Why DynamoDB exists - Performance Analysis
We want to understand why DynamoDB was created by looking at how it handles growing amounts of data and requests.
What question are we trying to answer? How does DynamoDB keep things fast even when data grows large?
Analyze the time complexity of a simple DynamoDB query operation.
const params = {
TableName: "Users",
KeyConditionExpression: "UserId = :id",
ExpressionAttributeValues: {
":id": { S: "123" }
}
};
const result = await dynamodb.query(params).promise();
This code fetches all items for a specific user ID from the Users table.
Identify the loops, recursion, array traversals that repeat.
- Primary operation: DynamoDB looks up items by key using an index.
- How many times: It accesses only the matching items, not the whole table.
When you ask for data by key, DynamoDB finds it quickly no matter how big the table is.
| Input Size (n) | Approx.

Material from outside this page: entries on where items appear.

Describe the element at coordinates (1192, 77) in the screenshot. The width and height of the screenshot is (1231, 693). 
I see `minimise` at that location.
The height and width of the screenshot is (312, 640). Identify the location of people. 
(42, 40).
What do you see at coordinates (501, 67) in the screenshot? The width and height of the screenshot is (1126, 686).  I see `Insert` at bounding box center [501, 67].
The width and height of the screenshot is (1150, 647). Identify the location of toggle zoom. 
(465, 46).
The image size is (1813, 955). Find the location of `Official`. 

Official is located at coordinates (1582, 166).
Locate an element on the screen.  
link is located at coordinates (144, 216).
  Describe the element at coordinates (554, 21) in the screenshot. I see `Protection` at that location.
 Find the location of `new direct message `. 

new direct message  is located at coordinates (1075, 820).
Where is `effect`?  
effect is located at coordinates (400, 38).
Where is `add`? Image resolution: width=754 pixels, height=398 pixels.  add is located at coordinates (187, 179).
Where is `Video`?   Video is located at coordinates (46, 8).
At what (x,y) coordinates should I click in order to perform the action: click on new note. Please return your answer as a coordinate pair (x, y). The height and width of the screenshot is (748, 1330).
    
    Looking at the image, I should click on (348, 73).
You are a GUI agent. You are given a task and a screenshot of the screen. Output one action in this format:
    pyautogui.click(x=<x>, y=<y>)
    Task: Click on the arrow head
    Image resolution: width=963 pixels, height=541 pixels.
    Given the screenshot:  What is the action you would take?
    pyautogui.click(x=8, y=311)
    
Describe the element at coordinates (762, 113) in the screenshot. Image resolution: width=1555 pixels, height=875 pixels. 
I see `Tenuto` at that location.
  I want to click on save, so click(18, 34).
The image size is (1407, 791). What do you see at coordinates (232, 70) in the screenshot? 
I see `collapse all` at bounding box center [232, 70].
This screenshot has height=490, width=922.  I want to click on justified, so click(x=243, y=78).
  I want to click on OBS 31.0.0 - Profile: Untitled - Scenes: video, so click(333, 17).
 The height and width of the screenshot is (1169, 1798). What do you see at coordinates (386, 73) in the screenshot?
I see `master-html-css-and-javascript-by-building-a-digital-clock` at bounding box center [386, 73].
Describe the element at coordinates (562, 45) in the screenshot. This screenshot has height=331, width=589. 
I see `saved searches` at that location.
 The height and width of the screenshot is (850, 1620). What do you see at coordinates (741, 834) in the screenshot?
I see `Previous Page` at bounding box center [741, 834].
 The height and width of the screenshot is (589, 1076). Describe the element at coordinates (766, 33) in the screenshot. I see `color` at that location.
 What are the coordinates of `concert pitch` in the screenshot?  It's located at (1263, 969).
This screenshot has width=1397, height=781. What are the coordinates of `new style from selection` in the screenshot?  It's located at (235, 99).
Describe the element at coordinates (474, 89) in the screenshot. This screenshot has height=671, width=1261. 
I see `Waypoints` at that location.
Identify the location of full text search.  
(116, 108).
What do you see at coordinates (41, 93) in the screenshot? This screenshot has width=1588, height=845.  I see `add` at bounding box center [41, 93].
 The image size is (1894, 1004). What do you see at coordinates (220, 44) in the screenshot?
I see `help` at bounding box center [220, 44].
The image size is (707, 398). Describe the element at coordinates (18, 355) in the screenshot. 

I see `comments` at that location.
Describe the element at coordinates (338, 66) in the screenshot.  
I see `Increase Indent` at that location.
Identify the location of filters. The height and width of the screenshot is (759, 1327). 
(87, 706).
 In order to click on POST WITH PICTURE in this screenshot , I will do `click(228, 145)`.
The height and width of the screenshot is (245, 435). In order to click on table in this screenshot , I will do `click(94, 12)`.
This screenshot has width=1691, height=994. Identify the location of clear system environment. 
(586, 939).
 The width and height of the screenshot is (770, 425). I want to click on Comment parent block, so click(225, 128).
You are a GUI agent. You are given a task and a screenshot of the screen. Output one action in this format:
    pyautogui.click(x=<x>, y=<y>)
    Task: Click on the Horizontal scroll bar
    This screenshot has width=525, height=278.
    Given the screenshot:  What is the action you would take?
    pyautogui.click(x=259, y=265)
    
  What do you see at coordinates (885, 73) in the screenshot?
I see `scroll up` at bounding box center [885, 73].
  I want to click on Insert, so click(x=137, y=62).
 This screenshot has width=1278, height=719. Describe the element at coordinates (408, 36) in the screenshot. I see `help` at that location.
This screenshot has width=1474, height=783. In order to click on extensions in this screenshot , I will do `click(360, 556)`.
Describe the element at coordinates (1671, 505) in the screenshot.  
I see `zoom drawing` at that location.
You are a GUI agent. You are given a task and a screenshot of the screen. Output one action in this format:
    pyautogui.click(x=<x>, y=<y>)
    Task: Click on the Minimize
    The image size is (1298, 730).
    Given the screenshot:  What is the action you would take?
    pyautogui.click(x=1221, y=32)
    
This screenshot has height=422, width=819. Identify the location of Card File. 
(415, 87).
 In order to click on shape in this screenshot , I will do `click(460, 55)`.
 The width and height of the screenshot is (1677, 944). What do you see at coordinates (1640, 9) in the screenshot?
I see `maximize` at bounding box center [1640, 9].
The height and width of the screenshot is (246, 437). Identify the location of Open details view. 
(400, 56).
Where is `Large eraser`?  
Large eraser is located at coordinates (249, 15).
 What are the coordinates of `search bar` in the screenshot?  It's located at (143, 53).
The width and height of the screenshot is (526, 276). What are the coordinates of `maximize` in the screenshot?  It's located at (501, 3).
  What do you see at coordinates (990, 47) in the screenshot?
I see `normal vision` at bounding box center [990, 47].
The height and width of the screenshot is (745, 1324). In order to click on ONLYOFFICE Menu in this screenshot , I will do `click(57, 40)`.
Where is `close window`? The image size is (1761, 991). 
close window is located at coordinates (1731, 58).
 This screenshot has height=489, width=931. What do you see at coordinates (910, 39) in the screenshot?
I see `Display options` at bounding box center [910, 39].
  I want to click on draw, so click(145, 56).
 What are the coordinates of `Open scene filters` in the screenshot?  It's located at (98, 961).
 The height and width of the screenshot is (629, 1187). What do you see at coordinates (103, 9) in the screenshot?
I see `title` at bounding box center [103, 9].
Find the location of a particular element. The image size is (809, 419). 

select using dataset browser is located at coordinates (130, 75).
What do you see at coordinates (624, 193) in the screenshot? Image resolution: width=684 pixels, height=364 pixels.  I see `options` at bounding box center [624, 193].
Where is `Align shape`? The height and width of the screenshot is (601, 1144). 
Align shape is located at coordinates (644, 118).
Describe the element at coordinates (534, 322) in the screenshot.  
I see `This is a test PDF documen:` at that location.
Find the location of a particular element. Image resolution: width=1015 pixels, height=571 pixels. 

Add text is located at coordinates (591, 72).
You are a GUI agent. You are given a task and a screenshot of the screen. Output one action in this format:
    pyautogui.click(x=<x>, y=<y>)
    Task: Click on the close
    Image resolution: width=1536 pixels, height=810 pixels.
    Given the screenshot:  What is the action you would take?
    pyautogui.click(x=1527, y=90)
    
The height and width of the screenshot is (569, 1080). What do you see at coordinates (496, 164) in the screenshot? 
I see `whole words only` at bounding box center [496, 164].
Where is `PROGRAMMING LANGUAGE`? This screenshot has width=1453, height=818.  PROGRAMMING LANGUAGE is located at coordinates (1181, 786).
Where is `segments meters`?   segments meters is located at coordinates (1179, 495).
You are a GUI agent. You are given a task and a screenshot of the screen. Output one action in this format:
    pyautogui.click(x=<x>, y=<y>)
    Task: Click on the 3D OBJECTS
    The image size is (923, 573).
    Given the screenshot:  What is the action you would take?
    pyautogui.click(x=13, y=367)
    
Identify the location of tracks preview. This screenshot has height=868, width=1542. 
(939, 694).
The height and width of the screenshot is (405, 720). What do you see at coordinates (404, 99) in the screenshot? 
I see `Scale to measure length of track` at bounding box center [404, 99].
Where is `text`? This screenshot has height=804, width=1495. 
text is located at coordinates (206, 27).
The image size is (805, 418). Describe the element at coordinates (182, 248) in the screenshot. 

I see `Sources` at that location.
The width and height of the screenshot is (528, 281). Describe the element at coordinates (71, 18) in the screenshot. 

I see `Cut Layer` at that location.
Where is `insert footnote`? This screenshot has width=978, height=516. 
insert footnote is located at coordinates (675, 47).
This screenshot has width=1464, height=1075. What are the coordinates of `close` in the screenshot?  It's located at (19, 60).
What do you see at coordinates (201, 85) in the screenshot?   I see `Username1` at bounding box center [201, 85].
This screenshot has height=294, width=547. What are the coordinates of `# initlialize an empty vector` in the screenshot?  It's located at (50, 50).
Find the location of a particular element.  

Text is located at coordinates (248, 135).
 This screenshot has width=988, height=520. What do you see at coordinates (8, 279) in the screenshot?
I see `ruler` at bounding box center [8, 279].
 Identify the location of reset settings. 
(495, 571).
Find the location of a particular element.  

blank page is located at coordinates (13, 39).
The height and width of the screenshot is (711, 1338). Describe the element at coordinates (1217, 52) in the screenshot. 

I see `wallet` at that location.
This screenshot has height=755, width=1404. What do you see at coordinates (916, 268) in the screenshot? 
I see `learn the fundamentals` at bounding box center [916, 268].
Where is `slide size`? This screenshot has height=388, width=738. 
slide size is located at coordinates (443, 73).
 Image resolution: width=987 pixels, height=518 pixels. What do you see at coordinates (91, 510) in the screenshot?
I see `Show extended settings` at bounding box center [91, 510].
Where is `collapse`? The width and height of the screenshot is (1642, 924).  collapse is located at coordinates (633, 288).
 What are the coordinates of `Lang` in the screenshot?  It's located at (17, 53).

Operations |
|---|---|
| 10 | About 10 lookups for 10 items |
| 100 | About 10 lookups for 10 items (still fast) |
| 1000 | About 10 lookups for 10 items (still fast) |
Pattern observation: The number of operations depends mostly on how many items you ask for, not the total table size.
Time Complexity: O(k)
This means DynamoDB can find your data in time proportional to the number of matching items, not the total database size.
[X] Wrong: "DynamoDB slows down as the table gets bigger because it scans all data every time."
[OK] Correct: DynamoDB uses indexes to jump directly to the data you want, so it does not scan the whole table.
Understanding why DynamoDB is designed for fast lookups helps you explain how databases handle big data efficiently in real projects.
"What if we changed the query to scan the whole table instead of using a key? How would the time complexity change?"